On Having Reached the Location of "Where Am I?"

How upset would you be if you woke up this morning inside a 6 by 6 jail cell where the only part of the entire room that had any privacy from the prying eyes of the prison surveillance cameras was the 3 or 4 meters surrounding the uncomfortably small vicinity of the toilet?

Or would you be upset at all?
I apologize for my blatant generalization in saying that everyone coming too in such circumstances would not enjoy them in the slightest. That was simply our society's attempt at an 'objective' moral definition of what's good and bad perpetuating itself into my subconsciously gullible mind.
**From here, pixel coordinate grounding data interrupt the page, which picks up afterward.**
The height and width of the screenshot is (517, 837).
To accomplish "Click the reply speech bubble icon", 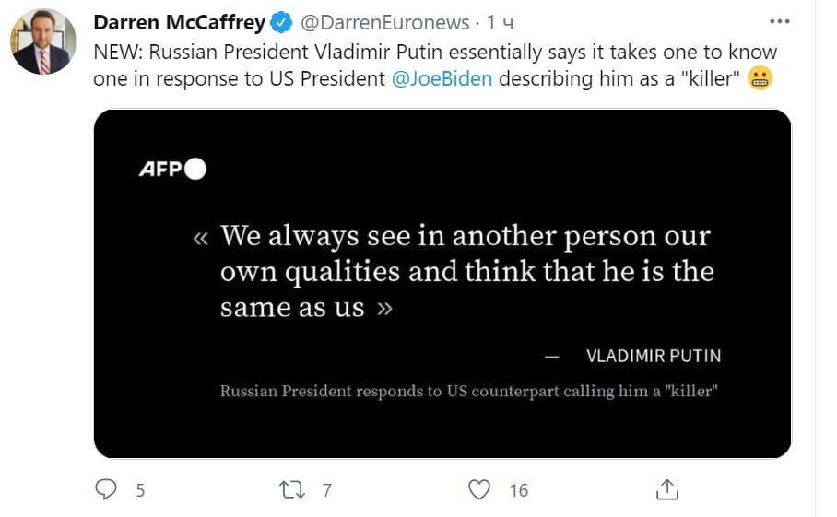I will (x=107, y=489).
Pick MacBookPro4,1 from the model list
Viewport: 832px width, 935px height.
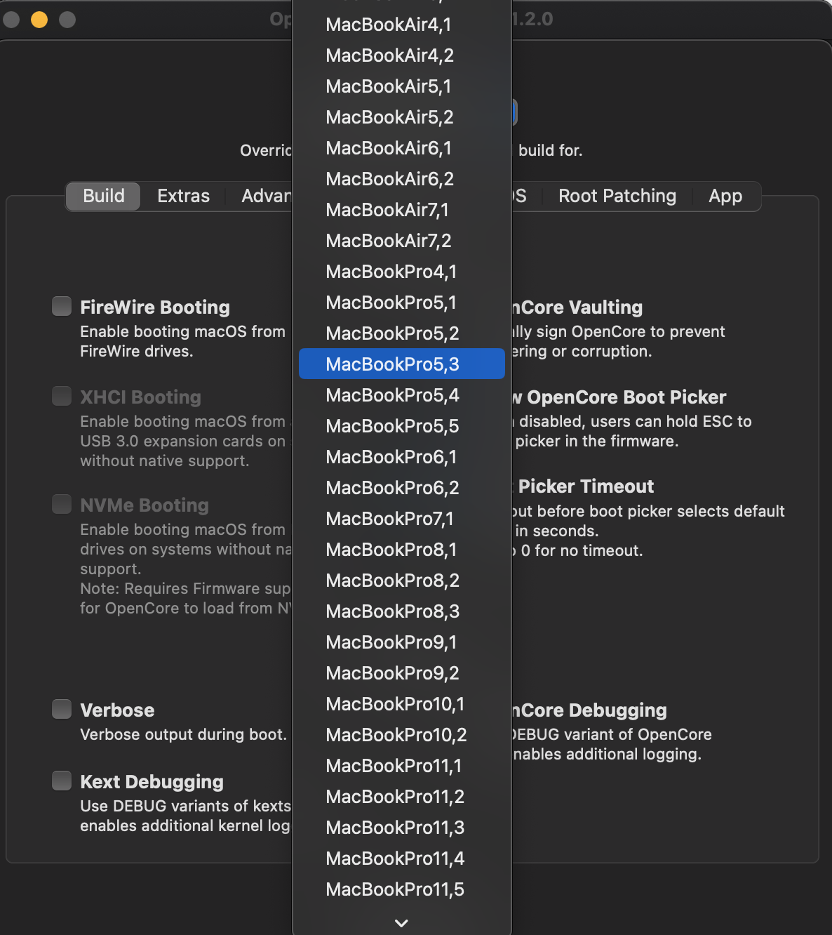391,272
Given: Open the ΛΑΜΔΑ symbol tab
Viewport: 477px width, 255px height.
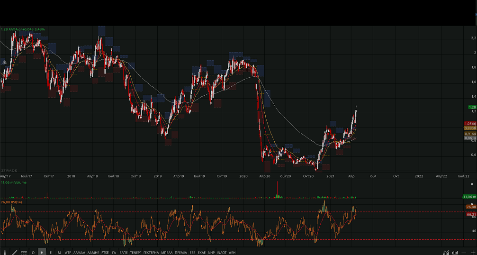Looking at the screenshot, I should coord(79,253).
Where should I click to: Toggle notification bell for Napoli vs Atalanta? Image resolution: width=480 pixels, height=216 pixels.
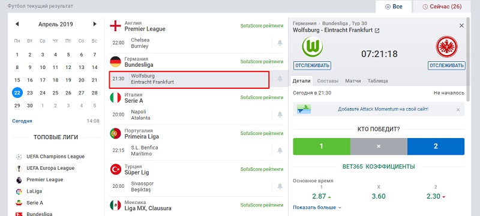click(280, 115)
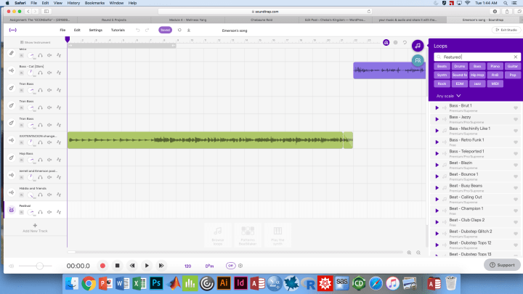Click the Exit Studio button
The height and width of the screenshot is (294, 523).
click(506, 30)
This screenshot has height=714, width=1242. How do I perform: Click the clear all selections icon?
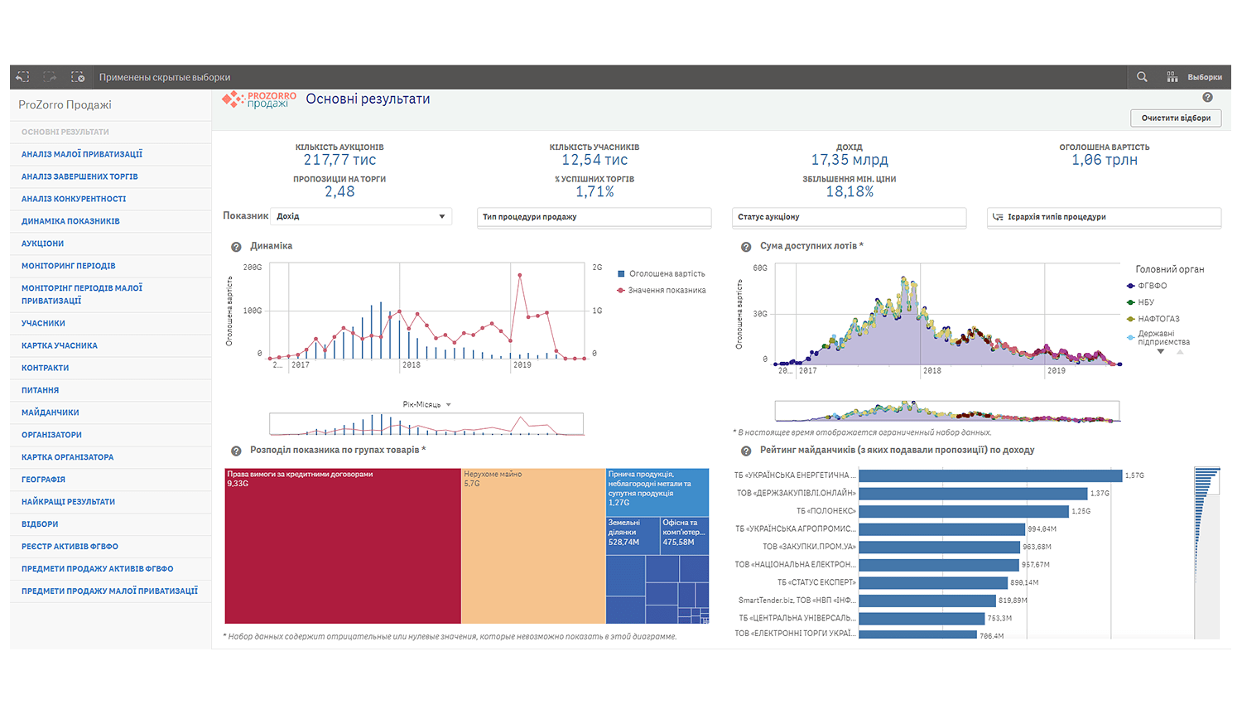click(78, 76)

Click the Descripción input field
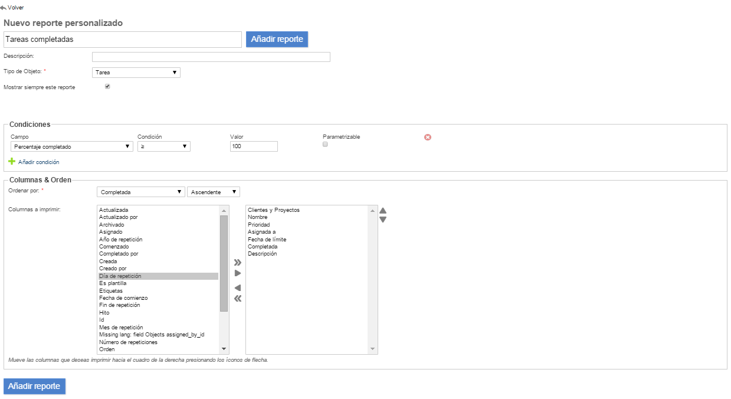click(x=211, y=57)
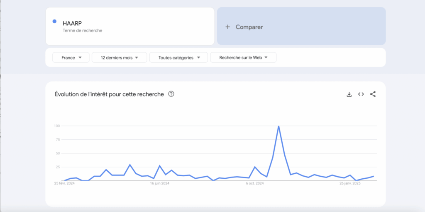Click the chart peak at value 100
425x212 pixels.
[x=278, y=126]
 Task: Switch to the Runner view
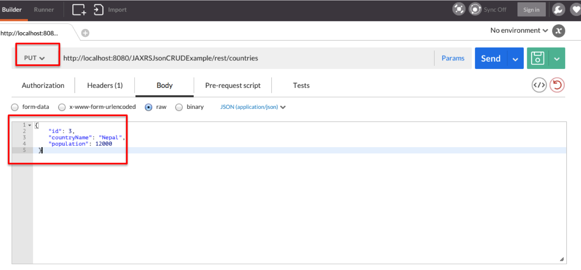point(43,9)
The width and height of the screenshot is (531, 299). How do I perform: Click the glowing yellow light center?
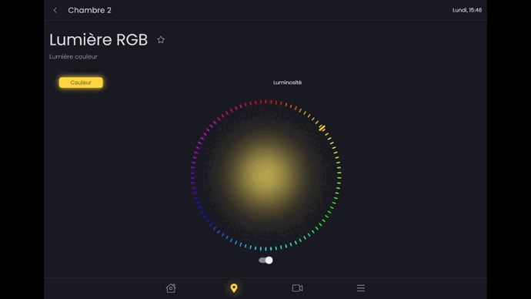(266, 175)
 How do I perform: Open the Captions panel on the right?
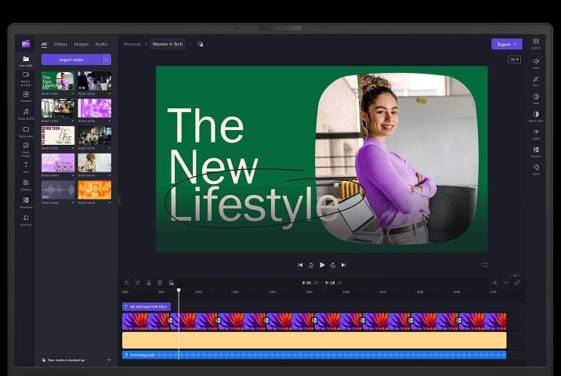[x=536, y=43]
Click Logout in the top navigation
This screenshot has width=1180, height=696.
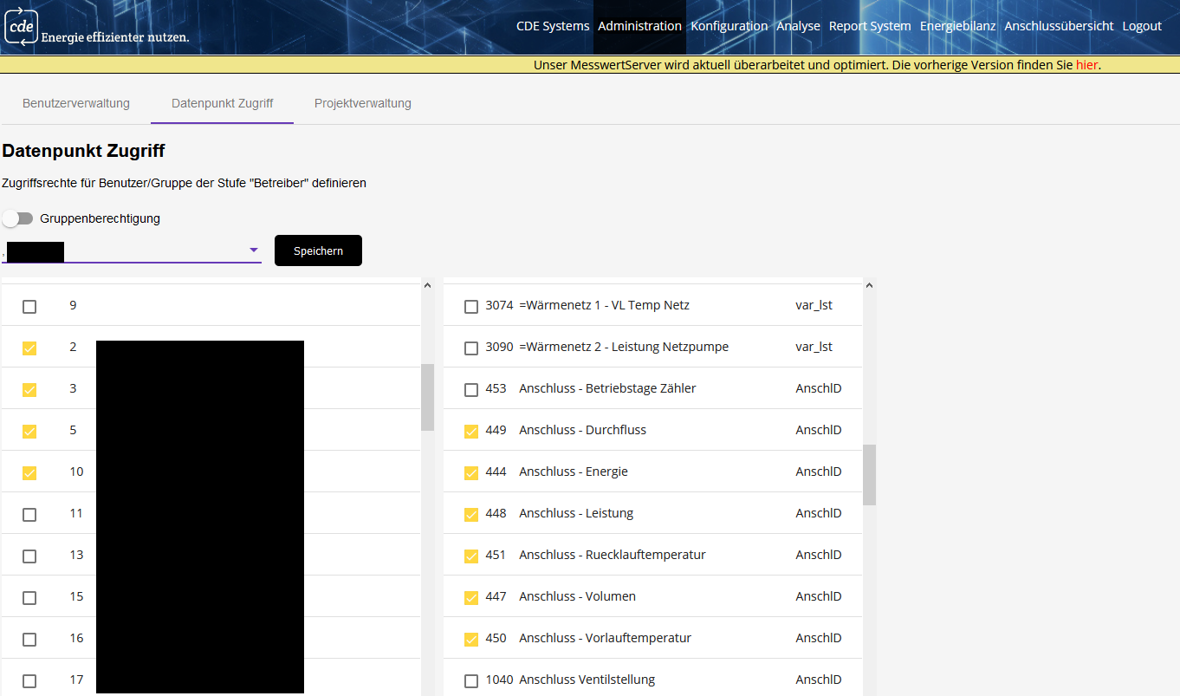(1142, 26)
I am just as much a part of the herd as anyone else, and I won't deny it.
But I've always wondered what I would be like in jail. Would I be upset? Disillusioned? Surprised? Bored? Frightened? Lonely? Despondent? Indifferent?
Or would I suddenly smile at the realization that I was not a prisoner sandwiched between these sour metallic bars and this dry, tasteless wall of stone so much as I was a prisoner of ideas polarizing each other in the furthest conceivable extremities, missing the color and simply seen in black-and-white, bringing an alarming 'if you're not with me, than you're against me' mentality to the whole consensual construct of the rule of law?

Perhaps I would consider myself as having reached the final frontier of my political affiliations and ambitions, and in doing so unintentionally creating a lack thereof. Perhaps I would decide that true anarchism resides within the lonely confines of prison, yet then I would make the chain realization that it wasn't within the lonely confines of the prison that this anarchism truly resides, but within the empty and wide open spaces of my mind, always talking to itself in a vein attempt to access the highest frontier of thought conceivable, only to have its echo-location never return leaving only one tangible hypotheses: that there is no final frontier of thought. It simply continues on and on and on, with my brain acting as a home that's roof was violently torn away during a hurricane of existential epiphany.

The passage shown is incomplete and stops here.